■ Stored data entries
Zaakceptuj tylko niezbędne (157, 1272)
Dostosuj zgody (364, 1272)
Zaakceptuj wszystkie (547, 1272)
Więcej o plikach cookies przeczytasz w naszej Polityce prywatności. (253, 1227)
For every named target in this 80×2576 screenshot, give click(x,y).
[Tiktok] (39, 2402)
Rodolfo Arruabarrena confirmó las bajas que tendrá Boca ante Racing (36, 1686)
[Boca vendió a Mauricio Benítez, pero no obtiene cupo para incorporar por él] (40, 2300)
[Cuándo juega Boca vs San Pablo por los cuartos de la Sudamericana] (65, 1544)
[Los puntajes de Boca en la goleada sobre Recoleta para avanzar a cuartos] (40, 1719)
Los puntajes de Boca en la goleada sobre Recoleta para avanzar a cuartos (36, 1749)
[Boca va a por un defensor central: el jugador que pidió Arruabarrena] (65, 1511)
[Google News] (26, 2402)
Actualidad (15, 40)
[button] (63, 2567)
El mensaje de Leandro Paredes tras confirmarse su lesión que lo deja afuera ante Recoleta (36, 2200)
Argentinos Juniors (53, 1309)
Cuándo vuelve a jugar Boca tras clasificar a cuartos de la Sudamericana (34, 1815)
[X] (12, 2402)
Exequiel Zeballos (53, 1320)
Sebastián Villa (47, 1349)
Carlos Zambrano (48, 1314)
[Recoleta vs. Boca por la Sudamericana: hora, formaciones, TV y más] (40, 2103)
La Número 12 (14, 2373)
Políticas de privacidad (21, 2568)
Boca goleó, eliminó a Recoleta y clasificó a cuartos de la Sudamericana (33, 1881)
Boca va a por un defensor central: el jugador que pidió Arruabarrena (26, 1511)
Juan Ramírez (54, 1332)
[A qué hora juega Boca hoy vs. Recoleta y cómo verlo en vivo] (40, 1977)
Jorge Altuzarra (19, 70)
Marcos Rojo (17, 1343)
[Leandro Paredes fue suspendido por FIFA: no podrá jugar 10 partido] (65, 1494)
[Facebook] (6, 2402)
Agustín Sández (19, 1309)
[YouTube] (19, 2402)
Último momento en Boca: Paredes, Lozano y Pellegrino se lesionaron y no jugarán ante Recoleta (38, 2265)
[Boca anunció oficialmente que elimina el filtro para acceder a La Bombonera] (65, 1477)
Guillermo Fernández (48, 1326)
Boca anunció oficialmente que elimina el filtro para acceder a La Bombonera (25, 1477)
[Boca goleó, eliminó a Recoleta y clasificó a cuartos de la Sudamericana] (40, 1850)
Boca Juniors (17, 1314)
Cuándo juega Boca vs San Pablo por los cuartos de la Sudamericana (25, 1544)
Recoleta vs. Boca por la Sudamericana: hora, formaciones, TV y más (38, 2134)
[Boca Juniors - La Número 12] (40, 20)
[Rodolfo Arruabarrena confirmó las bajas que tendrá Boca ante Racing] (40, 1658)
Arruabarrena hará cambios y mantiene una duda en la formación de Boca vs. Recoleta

■ TASK DESCRIPTION
Return exactly the lines above from the line that has "Políticas de privacidad (21, 2568)" through the line that has "[Boca anunció oficialmente", inclusive, and nothing else.

■ ANSWER TO THIS PROBLEM
Políticas de privacidad (21, 2568)
Boca goleó, eliminó a Recoleta y clasificó a cuartos de la Sudamericana (33, 1881)
Boca va a por un defensor central: el jugador que pidió Arruabarrena (26, 1511)
Juan Ramírez (54, 1332)
[A qué hora juega Boca hoy vs. Recoleta y cómo verlo en vivo] (40, 1977)
Jorge Altuzarra (19, 70)
Marcos Rojo (17, 1343)
[Leandro Paredes fue suspendido por FIFA: no podrá jugar 10 partido] (65, 1494)
[Facebook] (6, 2402)
Agustín Sández (19, 1309)
[YouTube] (19, 2402)
Último momento en Boca: Paredes, Lozano y Pellegrino se lesionaron y no jugarán ante Recoleta (38, 2265)
[Boca anunció oficialmente que elimina el filtro para acceder a La Bombonera] (65, 1477)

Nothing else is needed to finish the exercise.